DLNA is based on UPNP A/V.
UPNP A/V ended up being an interoperability nightmare. The UPNP A/V standard is very open ended. Many features are optional. There is no baseline set of media formats that devices have to support. Video format support is a problem for pretty much all media devices. At the time that UPNP A/V was released, this was particularly true in a time when Apple and Microsoft were actively warring on "standard" media formats, and few vendors were willing to adopt open formats such as FLAC, and MKV whose patent and licensing status was up in the air at the time, or to pony up for an endless laundry list of patent portfolio licenses required to play standardized formats.
In addition, the UPNP A/V standards were very loosely specified. Utterly extraordinary readings of the standard were common. Minimalist implementations were the rule rather than the exception. And the pursuit of minimalism lead to some pretty extraordinary readings of the UPNP A/V standard.
DLNA was an attempt to fix the shortcomings of UPNP A/V by heaping thousands of pages of additional requirements on top of the UPNP A/V standards. The DLNA standards organization provided standardized tests suites that certified devices had to pass.
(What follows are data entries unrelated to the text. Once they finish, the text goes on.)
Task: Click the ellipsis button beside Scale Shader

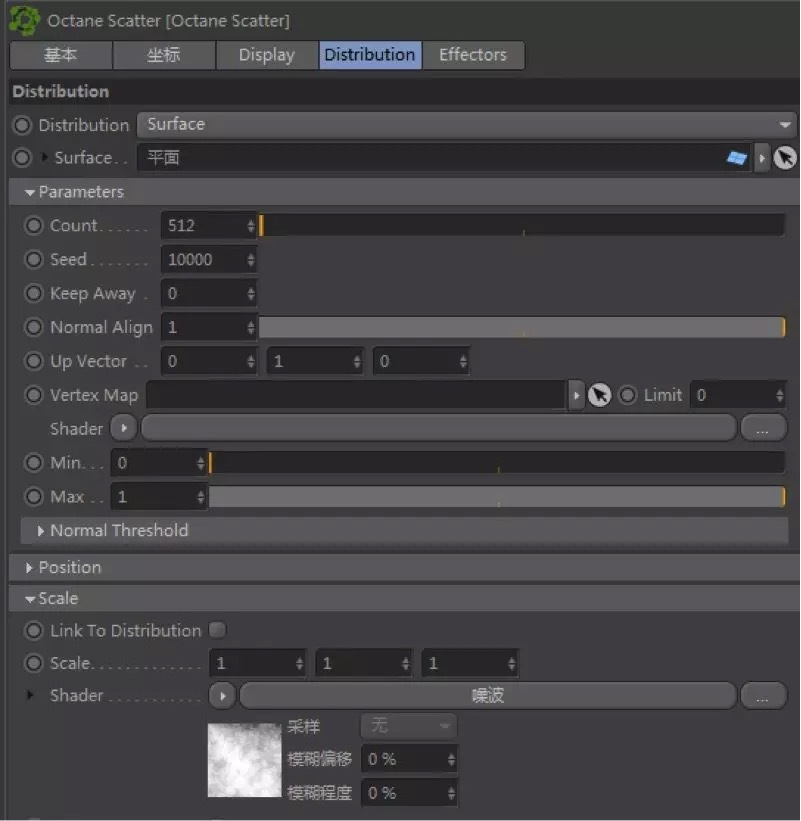Action: pyautogui.click(x=763, y=695)
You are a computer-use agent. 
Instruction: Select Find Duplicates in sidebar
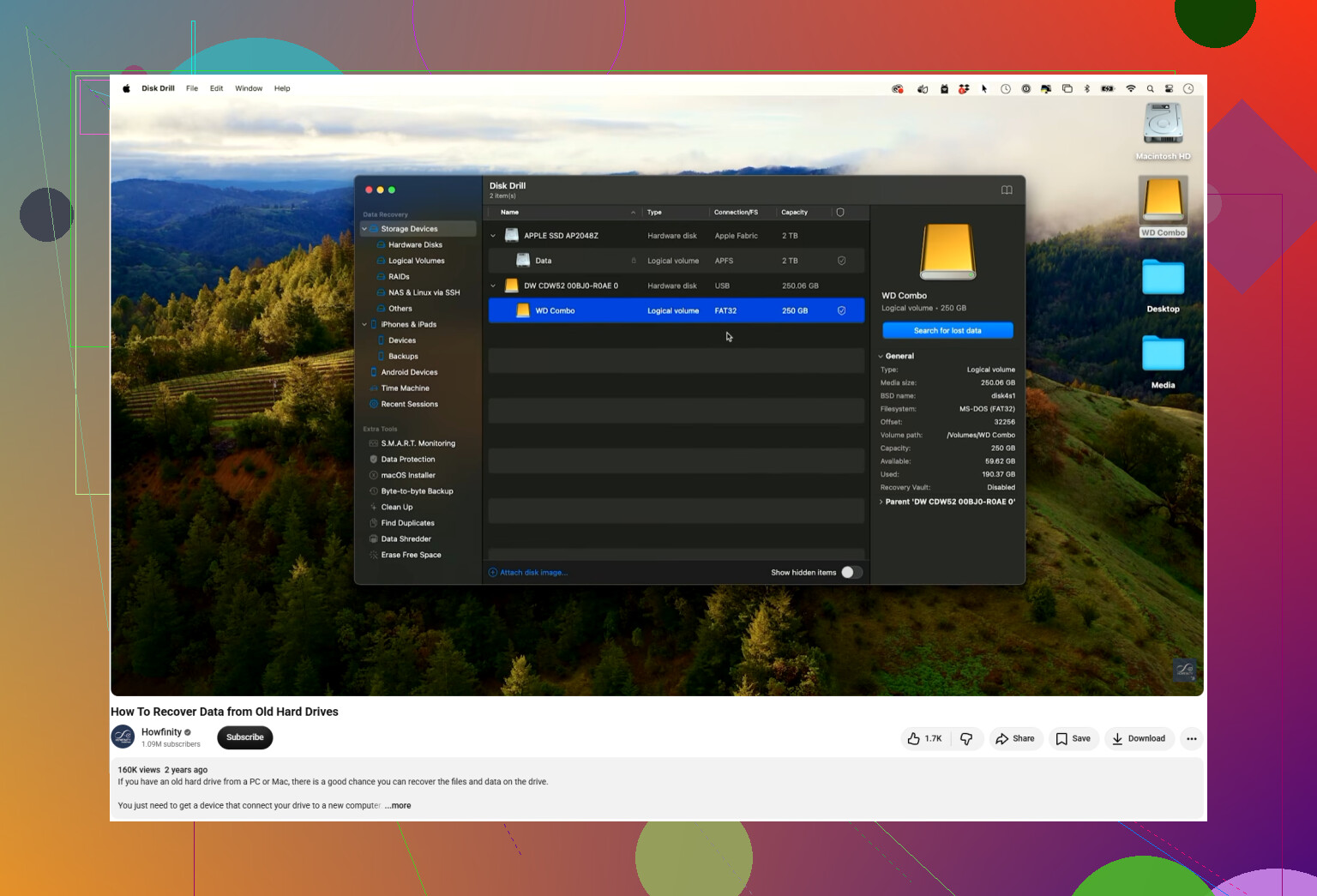click(407, 523)
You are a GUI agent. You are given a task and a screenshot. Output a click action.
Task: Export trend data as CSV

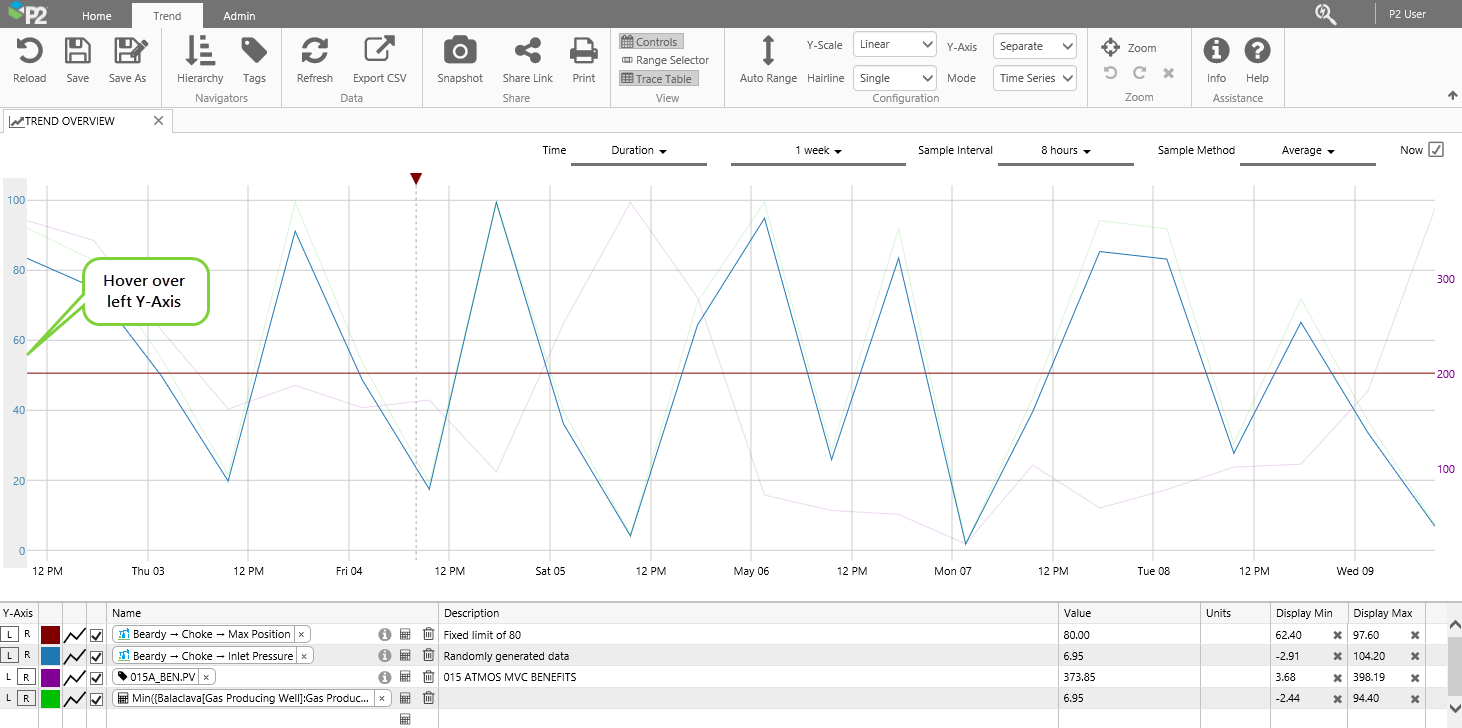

According to the DLNA specs, DLNA devices SHOULD be compatible with UPNP A/V devices, according to the terms of the DLNA standard. But there is no requirement that they MUST be compatible. So (surprise surprise) more often than not, they are not compatible. In fairness, some common UPNP implementations were so jaw-droppingly bad that this is not entirely the fault of the DLNA consortium.
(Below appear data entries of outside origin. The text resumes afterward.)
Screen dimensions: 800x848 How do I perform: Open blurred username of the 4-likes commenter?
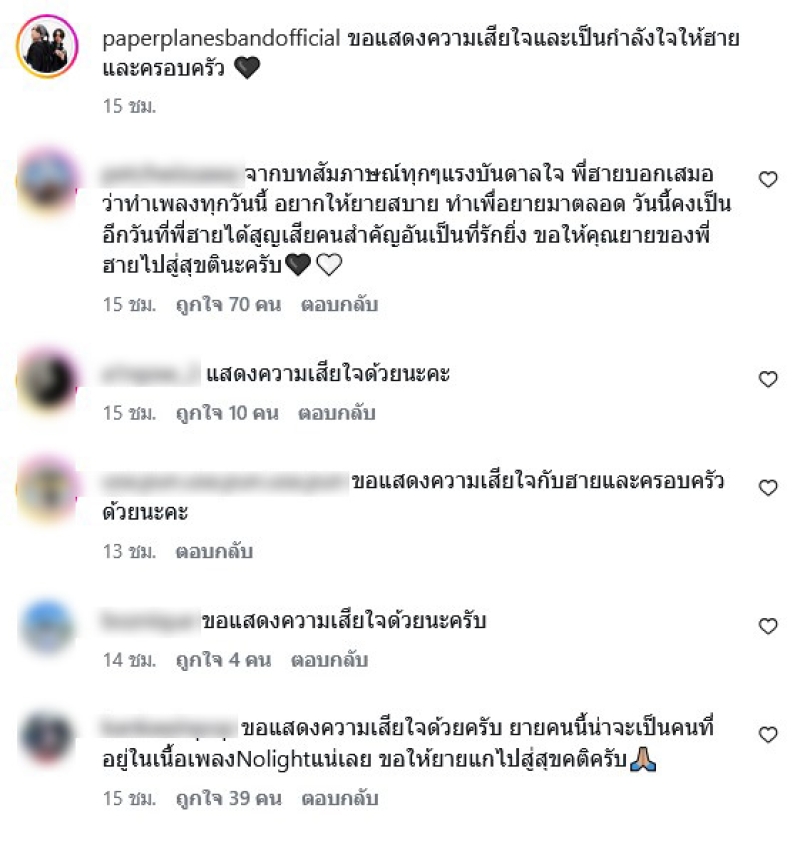(150, 621)
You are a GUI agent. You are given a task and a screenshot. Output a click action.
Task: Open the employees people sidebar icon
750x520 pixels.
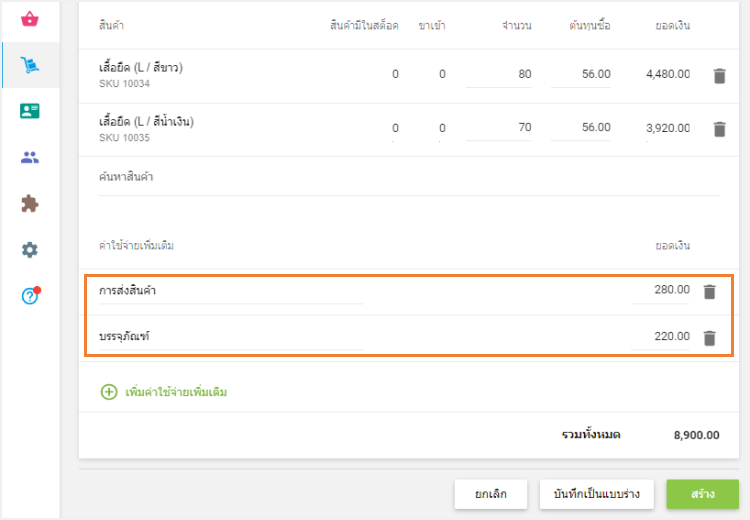30,157
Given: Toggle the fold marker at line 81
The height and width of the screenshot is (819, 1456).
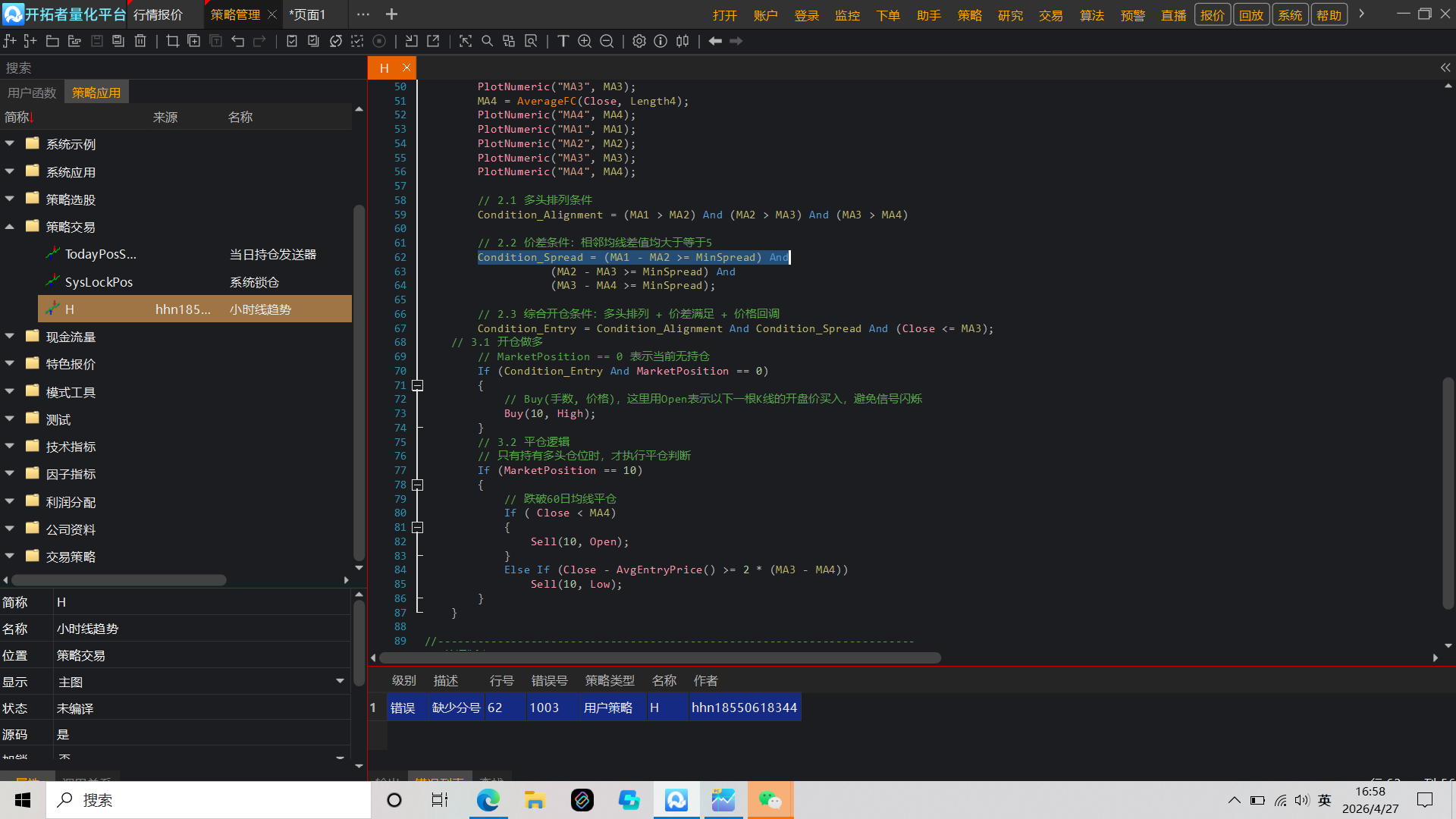Looking at the screenshot, I should click(418, 527).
DLNA also had its problems. It originally cost somewhere in the neighborhood of $50,000 to get a set of the specs, and (tens of?) thousands of dollars to get the certification, and frankly, plus an additional requirement in practice to acquire a bottomless pit of ISO standards documents in the ISO MPEG family of standards at enormous expense, since these standards were incorporated by reference in the DLNA standards, which then in turn incorporate by reference other ISO standards. All at huge expense. All of which in turn precluded any sensible open-source DLNA implementation.
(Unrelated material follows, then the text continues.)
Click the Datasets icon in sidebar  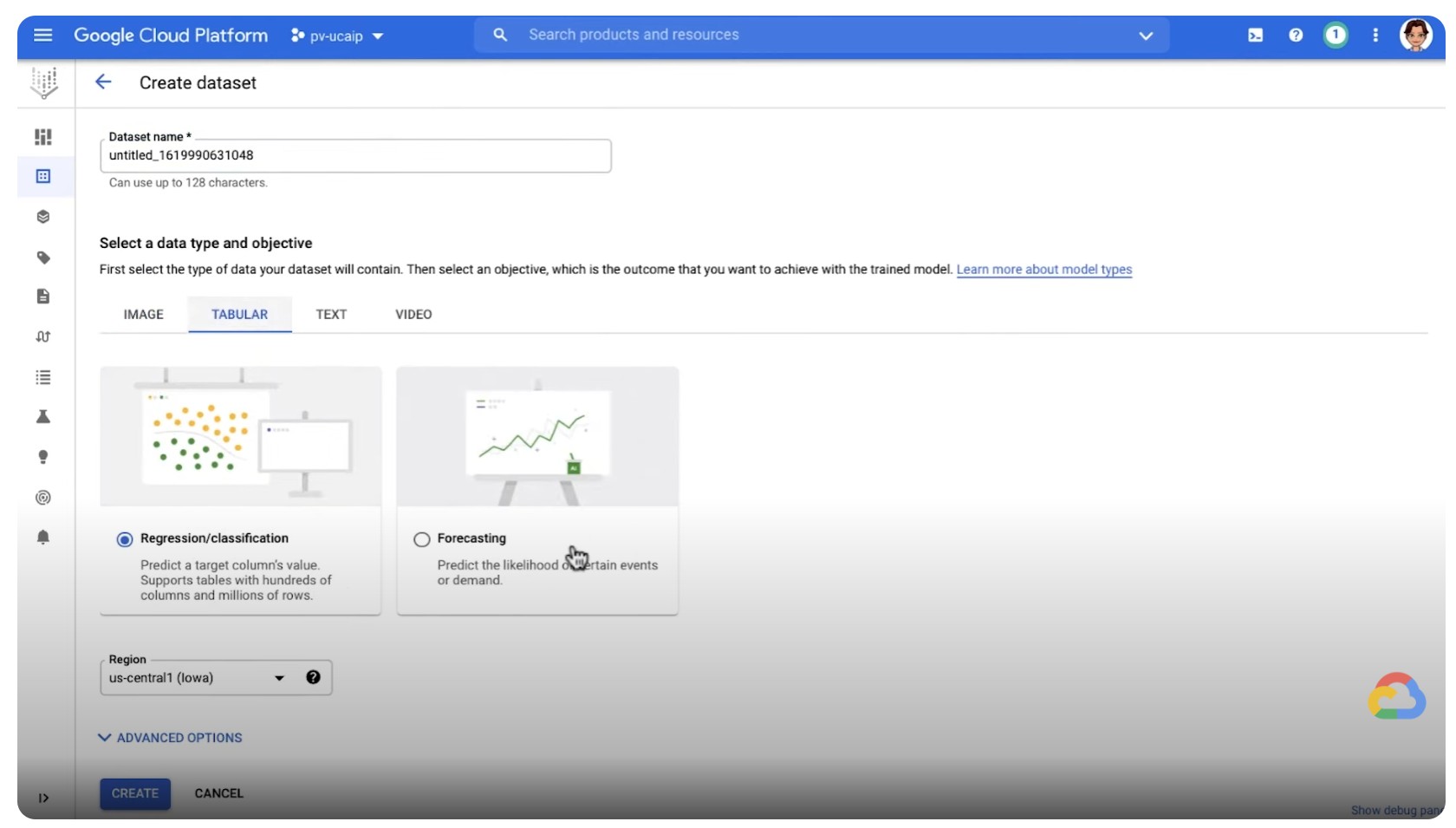(43, 177)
UPNP A/V on the other hand, had been published in freely available documents.
Plus the sheer size of the DLNA specifications, which still had all kinds of CANs and MUSTs and SHOULDs liberally scattered through the requirements. Making it painfully easy for two certified DLNA devices to want to have nothing to do with each other because of incompatible CANs and SHOULDs.
So when it was all said and done, alhtough interoperability had improved dramatically, it still wasn't that great.
Most of the time these days, UPNP devices mostly interoperate with DLNA devices but aren't certified (because of the prohibitive cost of doing so) so they can't be called DLNA devices.